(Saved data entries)
^^^^^^^^

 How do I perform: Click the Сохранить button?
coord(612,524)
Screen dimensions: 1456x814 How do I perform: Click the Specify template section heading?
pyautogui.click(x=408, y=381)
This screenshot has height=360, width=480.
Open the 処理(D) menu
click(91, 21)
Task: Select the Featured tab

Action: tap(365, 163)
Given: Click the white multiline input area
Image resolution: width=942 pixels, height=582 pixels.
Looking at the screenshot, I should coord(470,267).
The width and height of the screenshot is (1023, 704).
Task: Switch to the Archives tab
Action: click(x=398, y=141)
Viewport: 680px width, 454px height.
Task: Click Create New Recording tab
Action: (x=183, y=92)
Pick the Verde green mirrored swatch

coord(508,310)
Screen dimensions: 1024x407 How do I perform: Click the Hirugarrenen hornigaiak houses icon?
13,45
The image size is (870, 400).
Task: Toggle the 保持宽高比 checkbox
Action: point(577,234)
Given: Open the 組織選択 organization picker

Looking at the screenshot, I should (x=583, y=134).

^^^^^^^^

§ WHAT IS REQUIRED
In full and without alteration, write out the data above.

§ RESPONSE TO THIS EXERCISE
 How do I perform: Click the Сохранить button?
coord(612,524)
Screen dimensions: 1456x814 How do I perform: Click the Specify template section heading?
pyautogui.click(x=408, y=381)
This screenshot has height=360, width=480.
Open the 処理(D) menu
click(91, 21)
Task: Select the Featured tab

Action: tap(365, 163)
Given: Click the white multiline input area
Image resolution: width=942 pixels, height=582 pixels.
Looking at the screenshot, I should coord(470,267).
The width and height of the screenshot is (1023, 704).
Task: Switch to the Archives tab
Action: click(x=398, y=141)
Viewport: 680px width, 454px height.
Task: Click Create New Recording tab
Action: (x=183, y=92)
Pick the Verde green mirrored swatch

coord(508,310)
Screen dimensions: 1024x407 How do I perform: Click the Hirugarrenen hornigaiak houses icon?
13,45
The image size is (870, 400).
Task: Toggle the 保持宽高比 checkbox
Action: point(577,234)
Given: Open the 組織選択 organization picker

Looking at the screenshot, I should (x=583, y=134).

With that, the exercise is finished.